I'm thinking everyone else in the world has tunnel vision but me. If I could only see the FOV provided by a 50 (25) then I'd be worried.
For anyone who actually bothered to read the article, the author explicitly stated that he assumed the intended audience already had a 14-42 kit zoom in one form or another, and any recommendations would be for those looking for something "more" than the kit lens was offering.
So, when factoring that in, it is a good suggestion. The only other lens I may recommend over the 25 f/1.7 would be the 20mm f/1.7 pancake. It so small, yet sharp and offers a nice "hybrid" view between a 35mm and 50mm perspective, and is fairly reasonable from a cost perspective (it seems to almost always be on sale somewhere). I owned one at one point in time and really liked it, but eventually sold it to get the PL15 and PL25, which I enjoy shooting with today.
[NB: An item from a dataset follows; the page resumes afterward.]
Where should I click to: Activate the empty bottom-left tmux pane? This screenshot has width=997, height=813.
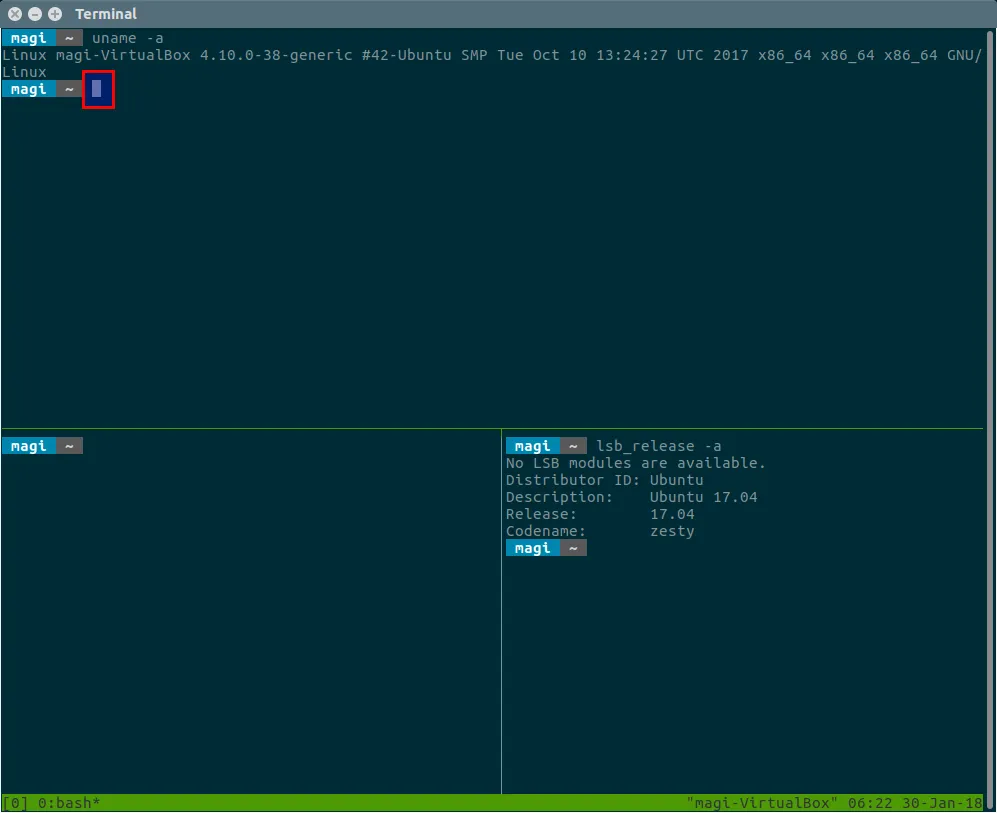(x=250, y=620)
This would be high on my list too. Not that fastest to focus, but a really nice rendering lens.
I've always preferred the 17mm in mu43 even though I in other formats I've always preferred the 50mm equivalent. Never thought about the 4:3 aspect ratio possibly being the reason why.
Aspect ratio is only one of the things at play.
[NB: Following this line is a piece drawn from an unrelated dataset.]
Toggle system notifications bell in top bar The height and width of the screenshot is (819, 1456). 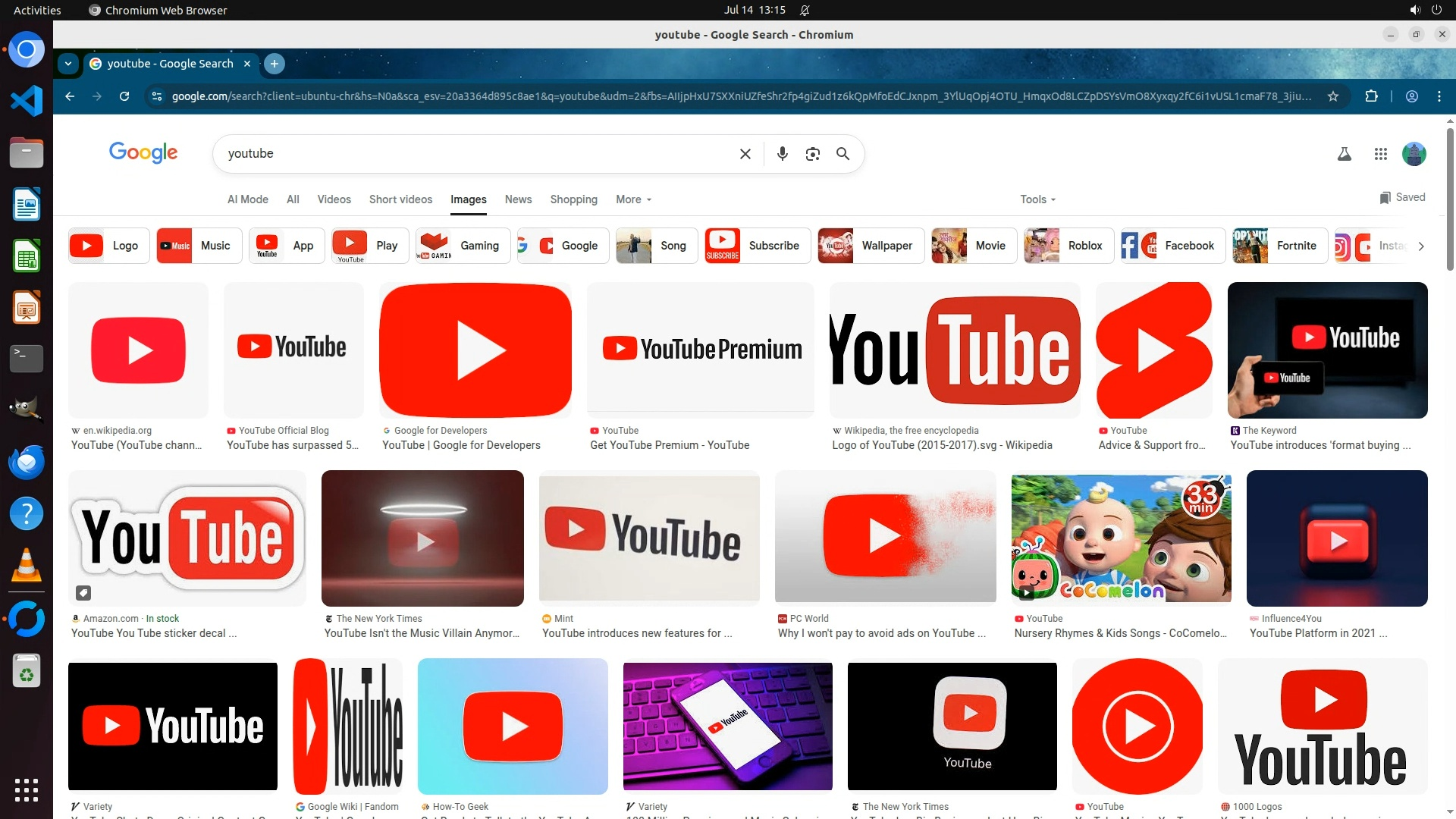click(805, 10)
Classically, "normal" is defined as a focal length equal to the image diagonal. For 35mmFF that is somewhere between 38mm (usable diagonal for machine printing or scanning from mounted slides) and 42.5mm (full area of standard unmounted film and of FF digital sensors). The "standard" on 35mmFF has long been 50mm, which is longer relative to the format than the standard lenses typically found on camera systems in other formats. For m4/3 the diagonal is 21.5mm so the best choice for a true normal at 4:3 is 20mm, and if you crop to 3:2 then a 17mm would be the closest available prime.
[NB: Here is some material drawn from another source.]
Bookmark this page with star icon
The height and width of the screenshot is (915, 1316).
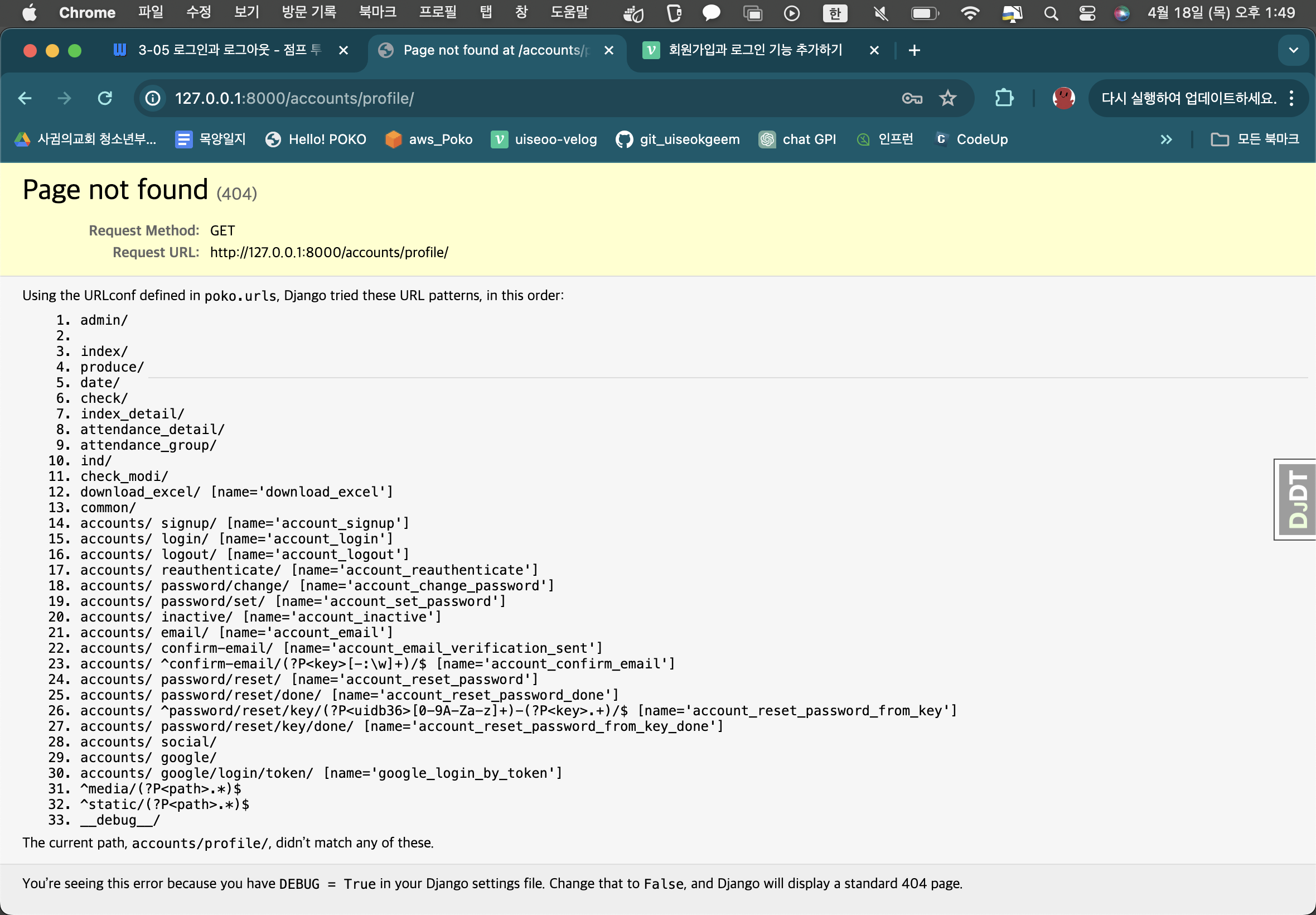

The argument that a beginner should start with one "normal" prime is a good one. Do so reduces the complexity of the variables and is better suited to training yourself to "see". By having the one FL, you avoid the bad practice of noticing a scene and, without thinking about foreground/background relationships, merely adjust a zoom to achieve the desired subject framing. Such framing should be the last step in the compositional effort.
Once you begin to be competent with that one FL you can then learn others.
I think most beginners try to put too much into their photos. A normal prime will help them focus their compositions and learn framing a little better than a wider lens.
I think a "normal" zoom like the 12-35 2.8 is far more interesting and useful.
The 50mm thing is just a 1970's throwback to when zooms were rather horrid affairs and the camera you bought came with a 50mm.
It also, in most cases, allows them to start experimenting with indoor natural light photography as well as selective focus as these lenses tend to be fairly larger aperture. I know this was the oft agreed upon thinking when it came to DSLRs when I bought my first Canon - after the kit lens, buy the EF 50mm f1.8 because it's cheap, sharp and opens up the world of low light photography. In m43 terms though, that would be something like the 42mm f1.7 or 45mm f1.8 as opposed to a normal prime. I think either a normal or short telephoto prime is a good choice for a second lens.